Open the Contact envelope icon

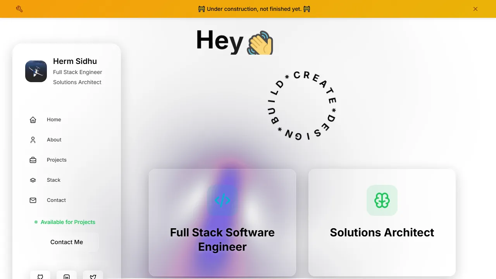(33, 200)
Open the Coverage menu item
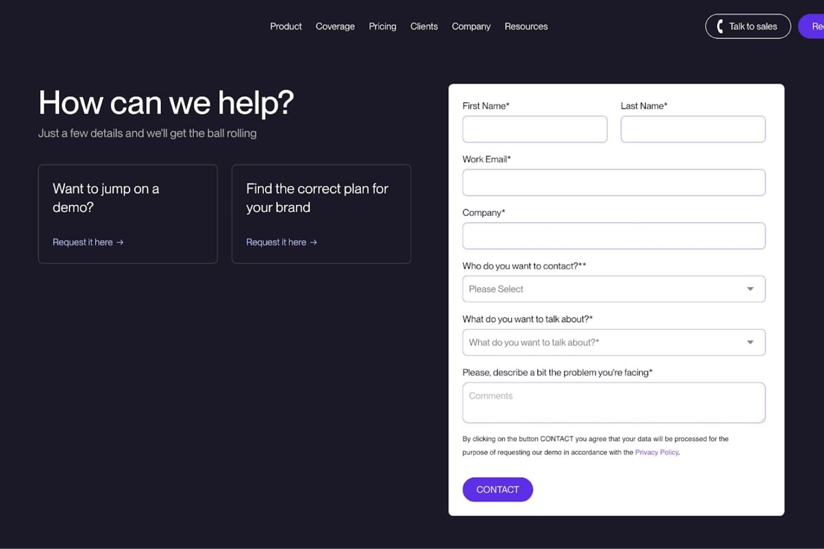This screenshot has height=549, width=824. click(x=335, y=26)
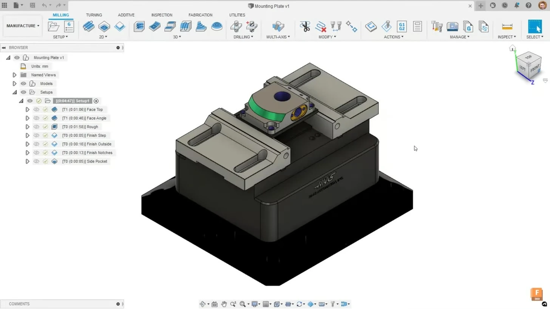The width and height of the screenshot is (550, 309).
Task: Click the Scissors trim toolpath icon
Action: tap(305, 26)
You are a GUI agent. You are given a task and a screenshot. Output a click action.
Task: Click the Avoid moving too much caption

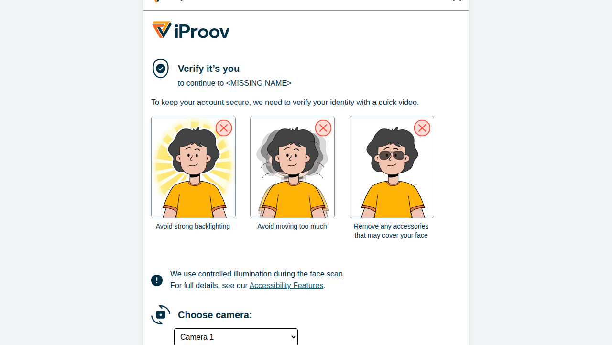292,226
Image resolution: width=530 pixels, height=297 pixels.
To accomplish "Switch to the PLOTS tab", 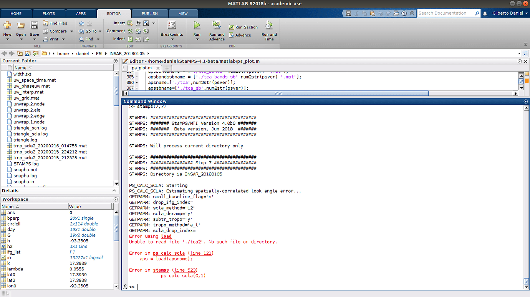I will click(48, 13).
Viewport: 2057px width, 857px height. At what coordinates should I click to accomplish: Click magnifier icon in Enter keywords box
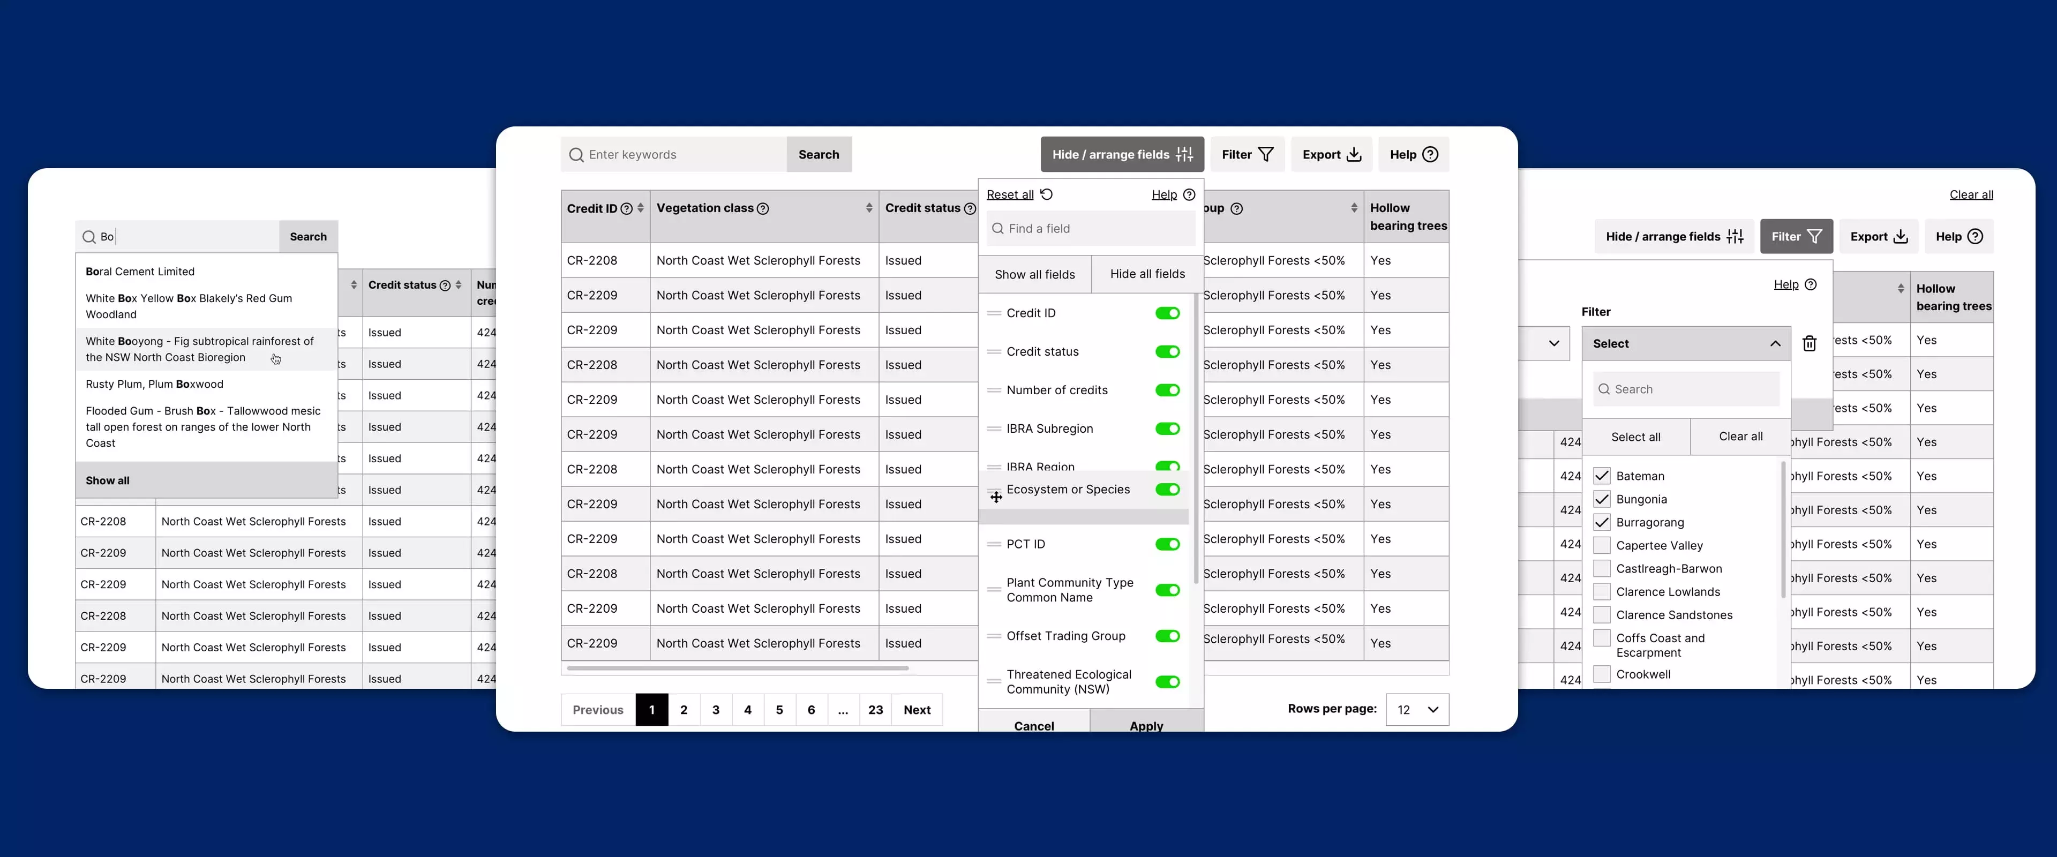tap(577, 155)
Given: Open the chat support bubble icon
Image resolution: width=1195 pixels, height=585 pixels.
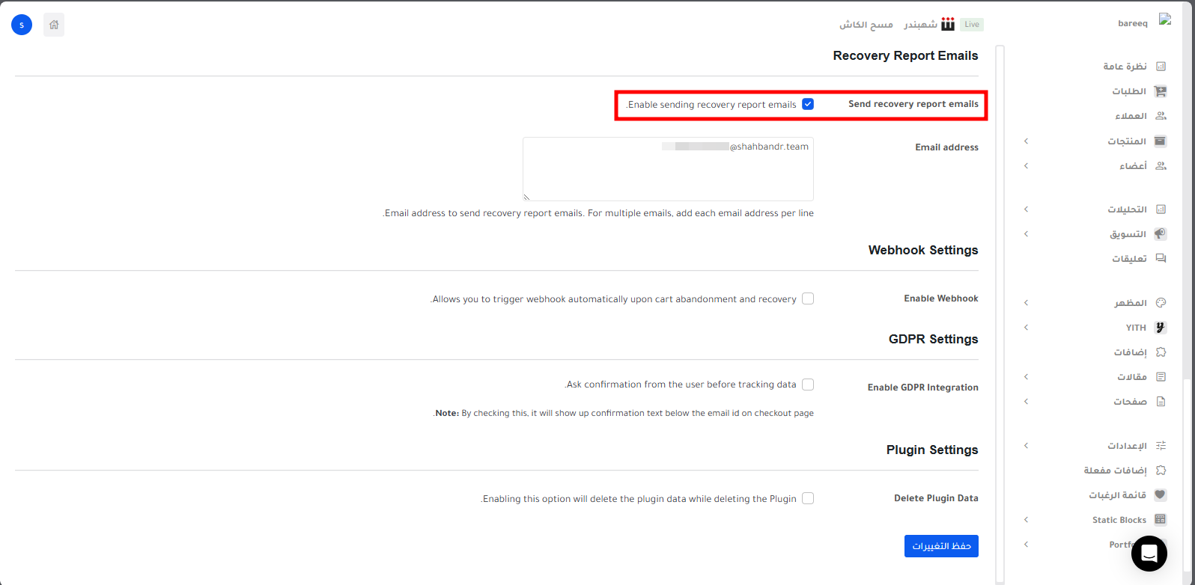Looking at the screenshot, I should 1149,554.
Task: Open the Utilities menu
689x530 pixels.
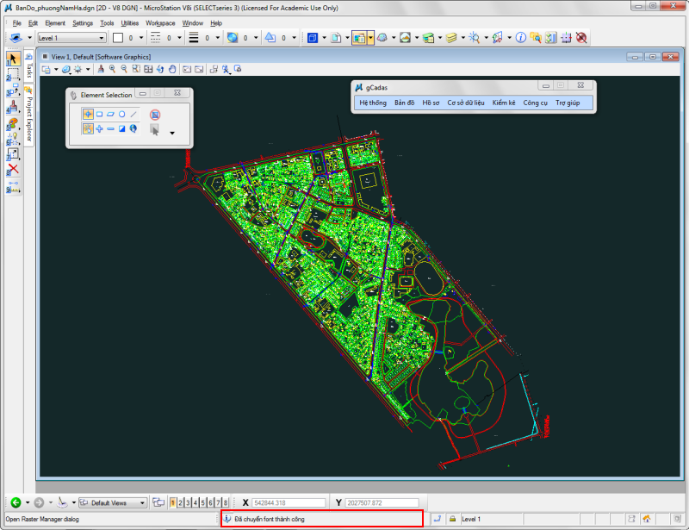Action: tap(129, 22)
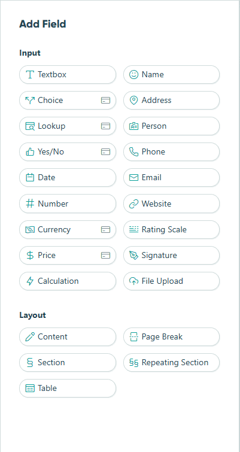
Task: Add a Phone field
Action: (171, 151)
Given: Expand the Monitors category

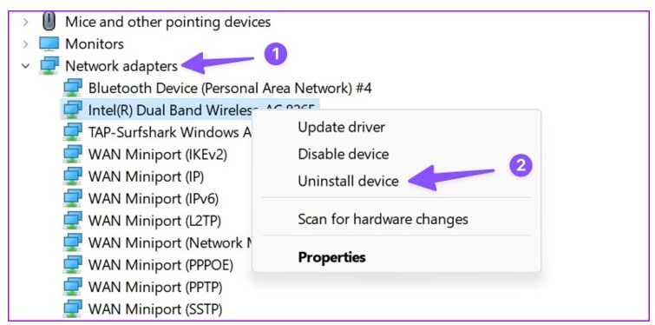Looking at the screenshot, I should 26,44.
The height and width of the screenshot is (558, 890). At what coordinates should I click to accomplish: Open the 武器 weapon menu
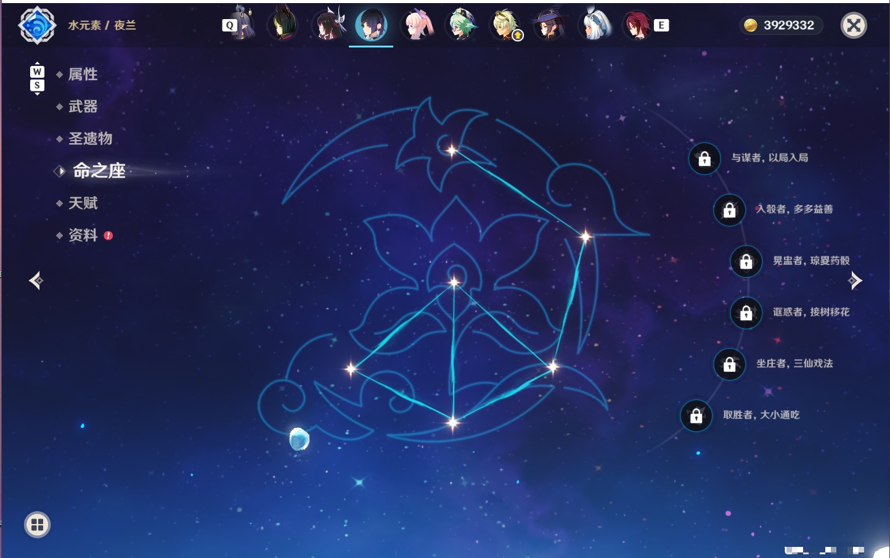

=-=-=-=-=

→ Exercise description:
The required response consists solely of the lines from the line containing "Image resolution: width=1195" through the end of the listing, both ends included, copied exactly without pictures.

→ Result of this exercise:
Image resolution: width=1195 pixels, height=585 pixels.
Looking at the screenshot, I should 1149,554.
Task: Open the Utilities menu
689x530 pixels.
Action: tap(129, 22)
Task: Add a Phone field
Action: (171, 151)
Given: Expand the Monitors category

Looking at the screenshot, I should 26,44.
The height and width of the screenshot is (558, 890). At what coordinates should I click to accomplish: Open the 武器 weapon menu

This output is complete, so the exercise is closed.